Thinking ahead — planning what outputs are needed before designing the process; identifying pre-conditions, post-conditions, and the order in which steps must happen. For example, a sorting algorithm must consider that its output must satisfy a specific ordering property before a step is written.

Thinking procedurally — breaking a complex task into a sequence of clearly ordered steps that, when followed, produce the desired result. For example, writing a recipe as numbered steps.

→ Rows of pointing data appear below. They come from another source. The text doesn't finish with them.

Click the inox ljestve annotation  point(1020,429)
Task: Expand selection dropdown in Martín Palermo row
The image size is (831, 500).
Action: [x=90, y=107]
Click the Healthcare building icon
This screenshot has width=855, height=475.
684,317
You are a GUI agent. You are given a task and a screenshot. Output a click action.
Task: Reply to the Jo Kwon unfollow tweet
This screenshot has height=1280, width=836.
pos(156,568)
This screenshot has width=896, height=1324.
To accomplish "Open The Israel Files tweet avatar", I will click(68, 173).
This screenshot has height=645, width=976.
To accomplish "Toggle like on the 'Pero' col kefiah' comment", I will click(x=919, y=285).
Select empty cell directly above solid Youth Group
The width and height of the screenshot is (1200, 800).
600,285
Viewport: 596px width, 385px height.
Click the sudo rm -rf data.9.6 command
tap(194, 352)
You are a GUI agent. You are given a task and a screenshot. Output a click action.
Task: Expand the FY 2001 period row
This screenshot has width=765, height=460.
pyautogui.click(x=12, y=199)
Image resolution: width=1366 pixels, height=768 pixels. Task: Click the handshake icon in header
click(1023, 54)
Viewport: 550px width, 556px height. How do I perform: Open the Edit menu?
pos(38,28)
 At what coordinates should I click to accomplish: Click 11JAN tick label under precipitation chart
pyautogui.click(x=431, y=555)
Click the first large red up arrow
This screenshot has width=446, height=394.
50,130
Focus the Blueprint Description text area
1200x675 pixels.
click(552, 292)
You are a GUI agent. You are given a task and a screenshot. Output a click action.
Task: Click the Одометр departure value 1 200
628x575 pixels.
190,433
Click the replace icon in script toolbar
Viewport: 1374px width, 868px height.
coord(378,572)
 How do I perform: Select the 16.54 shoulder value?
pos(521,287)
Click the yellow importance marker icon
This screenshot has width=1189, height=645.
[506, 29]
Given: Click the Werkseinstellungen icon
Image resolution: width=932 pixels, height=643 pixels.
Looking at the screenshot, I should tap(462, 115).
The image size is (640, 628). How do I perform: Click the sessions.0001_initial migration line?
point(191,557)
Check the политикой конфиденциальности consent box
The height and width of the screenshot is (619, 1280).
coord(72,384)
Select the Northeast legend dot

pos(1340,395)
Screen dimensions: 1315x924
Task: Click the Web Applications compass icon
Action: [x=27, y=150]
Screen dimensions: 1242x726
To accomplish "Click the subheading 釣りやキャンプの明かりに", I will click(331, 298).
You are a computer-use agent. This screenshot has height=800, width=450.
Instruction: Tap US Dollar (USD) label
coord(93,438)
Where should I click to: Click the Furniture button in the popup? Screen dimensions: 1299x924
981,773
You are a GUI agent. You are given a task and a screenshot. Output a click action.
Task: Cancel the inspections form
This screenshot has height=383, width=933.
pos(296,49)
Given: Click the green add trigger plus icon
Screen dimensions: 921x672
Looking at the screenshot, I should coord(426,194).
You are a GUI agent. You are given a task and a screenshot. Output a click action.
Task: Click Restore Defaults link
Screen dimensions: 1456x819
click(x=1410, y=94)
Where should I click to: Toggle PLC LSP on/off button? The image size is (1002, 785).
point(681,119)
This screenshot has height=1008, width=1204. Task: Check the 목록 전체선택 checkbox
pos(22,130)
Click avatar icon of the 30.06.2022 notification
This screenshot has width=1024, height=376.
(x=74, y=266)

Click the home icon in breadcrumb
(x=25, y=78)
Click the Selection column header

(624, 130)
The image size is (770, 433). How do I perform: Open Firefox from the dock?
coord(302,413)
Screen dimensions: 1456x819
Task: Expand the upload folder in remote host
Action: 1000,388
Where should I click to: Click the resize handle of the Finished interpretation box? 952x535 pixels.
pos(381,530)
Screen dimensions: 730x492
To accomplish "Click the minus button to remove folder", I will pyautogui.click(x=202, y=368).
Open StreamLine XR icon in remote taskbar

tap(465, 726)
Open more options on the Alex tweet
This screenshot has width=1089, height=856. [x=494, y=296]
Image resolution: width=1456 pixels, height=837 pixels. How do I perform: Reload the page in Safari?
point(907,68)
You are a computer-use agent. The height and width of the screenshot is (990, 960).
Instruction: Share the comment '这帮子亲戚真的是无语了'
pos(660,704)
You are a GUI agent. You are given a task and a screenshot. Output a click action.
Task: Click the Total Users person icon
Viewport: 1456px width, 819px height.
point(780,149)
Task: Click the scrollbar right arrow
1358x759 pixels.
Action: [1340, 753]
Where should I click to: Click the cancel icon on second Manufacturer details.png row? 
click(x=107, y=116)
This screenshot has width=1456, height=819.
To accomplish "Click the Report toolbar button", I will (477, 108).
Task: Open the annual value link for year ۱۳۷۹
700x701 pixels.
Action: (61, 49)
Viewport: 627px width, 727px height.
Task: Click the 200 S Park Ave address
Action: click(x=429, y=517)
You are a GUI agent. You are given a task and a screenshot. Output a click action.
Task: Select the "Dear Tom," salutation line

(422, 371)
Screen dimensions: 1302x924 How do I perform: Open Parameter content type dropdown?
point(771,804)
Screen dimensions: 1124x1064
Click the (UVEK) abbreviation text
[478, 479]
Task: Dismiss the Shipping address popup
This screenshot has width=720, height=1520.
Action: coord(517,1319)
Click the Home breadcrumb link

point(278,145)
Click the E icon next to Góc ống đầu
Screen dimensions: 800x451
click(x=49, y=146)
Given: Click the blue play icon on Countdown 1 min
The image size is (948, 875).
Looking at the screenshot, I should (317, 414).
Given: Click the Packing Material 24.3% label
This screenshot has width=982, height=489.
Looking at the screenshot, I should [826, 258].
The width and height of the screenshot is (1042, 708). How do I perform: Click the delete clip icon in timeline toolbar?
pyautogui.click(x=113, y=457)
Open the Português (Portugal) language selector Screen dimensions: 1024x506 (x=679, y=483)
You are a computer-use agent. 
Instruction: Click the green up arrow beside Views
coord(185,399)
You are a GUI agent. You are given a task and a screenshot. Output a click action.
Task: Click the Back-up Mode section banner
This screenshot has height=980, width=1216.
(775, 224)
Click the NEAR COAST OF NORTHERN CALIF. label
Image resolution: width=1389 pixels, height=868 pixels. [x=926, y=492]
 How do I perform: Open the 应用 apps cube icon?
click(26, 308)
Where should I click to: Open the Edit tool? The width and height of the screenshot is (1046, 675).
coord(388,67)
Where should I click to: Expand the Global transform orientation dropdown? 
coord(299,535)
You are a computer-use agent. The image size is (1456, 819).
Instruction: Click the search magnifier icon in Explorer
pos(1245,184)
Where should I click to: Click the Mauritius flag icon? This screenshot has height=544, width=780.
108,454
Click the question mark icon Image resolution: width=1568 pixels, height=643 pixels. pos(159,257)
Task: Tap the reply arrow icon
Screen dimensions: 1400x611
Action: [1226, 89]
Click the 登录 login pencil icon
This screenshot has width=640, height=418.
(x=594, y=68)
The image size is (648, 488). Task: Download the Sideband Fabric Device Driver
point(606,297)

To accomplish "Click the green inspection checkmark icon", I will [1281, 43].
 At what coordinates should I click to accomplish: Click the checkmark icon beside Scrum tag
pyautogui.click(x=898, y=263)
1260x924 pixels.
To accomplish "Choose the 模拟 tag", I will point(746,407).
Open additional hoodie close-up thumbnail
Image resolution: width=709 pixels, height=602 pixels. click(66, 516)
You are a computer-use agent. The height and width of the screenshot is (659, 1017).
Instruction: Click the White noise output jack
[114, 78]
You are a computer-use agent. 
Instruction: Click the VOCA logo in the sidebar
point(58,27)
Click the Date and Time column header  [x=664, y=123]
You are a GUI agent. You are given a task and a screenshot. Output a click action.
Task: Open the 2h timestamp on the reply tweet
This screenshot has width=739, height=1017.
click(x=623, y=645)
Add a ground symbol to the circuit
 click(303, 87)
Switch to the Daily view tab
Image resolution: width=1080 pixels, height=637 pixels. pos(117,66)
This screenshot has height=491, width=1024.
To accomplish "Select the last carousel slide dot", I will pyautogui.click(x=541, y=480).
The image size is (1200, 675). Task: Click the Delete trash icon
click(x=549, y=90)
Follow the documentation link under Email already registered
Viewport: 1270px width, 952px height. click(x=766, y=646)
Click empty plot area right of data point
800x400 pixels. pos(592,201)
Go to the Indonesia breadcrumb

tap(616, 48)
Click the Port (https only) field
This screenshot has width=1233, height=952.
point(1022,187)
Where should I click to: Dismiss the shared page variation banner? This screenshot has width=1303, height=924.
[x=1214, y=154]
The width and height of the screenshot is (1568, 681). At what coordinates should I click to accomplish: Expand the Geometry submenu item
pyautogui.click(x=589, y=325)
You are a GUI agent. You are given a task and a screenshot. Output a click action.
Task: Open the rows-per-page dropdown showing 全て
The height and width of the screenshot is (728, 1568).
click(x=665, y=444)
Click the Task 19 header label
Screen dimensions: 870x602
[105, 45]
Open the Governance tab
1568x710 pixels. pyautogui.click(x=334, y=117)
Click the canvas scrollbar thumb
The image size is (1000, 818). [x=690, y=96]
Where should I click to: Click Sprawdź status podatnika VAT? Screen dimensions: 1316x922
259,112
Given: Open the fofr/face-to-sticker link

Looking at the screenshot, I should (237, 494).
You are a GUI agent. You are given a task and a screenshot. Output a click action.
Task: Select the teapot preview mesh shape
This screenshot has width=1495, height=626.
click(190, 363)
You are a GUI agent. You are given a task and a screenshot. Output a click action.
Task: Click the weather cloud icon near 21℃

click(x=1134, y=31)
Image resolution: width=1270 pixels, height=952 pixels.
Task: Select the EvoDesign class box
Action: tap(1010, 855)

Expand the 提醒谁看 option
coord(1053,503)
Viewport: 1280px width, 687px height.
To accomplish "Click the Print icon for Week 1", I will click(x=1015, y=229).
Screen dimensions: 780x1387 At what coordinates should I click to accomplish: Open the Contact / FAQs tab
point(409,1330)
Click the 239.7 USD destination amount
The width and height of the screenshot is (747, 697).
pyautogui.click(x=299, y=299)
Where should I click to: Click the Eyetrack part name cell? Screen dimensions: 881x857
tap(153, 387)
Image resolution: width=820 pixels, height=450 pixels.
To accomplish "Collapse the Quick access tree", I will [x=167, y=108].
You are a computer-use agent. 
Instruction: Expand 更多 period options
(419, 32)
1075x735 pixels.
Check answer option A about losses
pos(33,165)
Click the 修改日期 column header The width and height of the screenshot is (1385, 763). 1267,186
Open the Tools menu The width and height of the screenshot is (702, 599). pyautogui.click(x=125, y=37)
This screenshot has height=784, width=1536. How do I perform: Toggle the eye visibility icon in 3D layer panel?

Thinking concurrently — identifying parts of a problem that can be done simultaneously (in parallel) rather than sequentially. For example, a search engine crawls multiple web pages at the same time rather than one after another.

IB Paper 1 often asks students to “identify the thinking approach” in a scenario and justify it. The key is to match the specific action described to the correct approach: abstracting = ignoring detail; thinking ahead = planning outputs first; procedural = sequential steps; concurrent = parallelism. One approach, one justification.


Flowcharts

A flowchart is a visual representation of an algorithm, using standardised symbols to show the sequence of steps, decisions, and loops. Flowcharts help communicate an algorithm’s logic before writing code or pseudocode.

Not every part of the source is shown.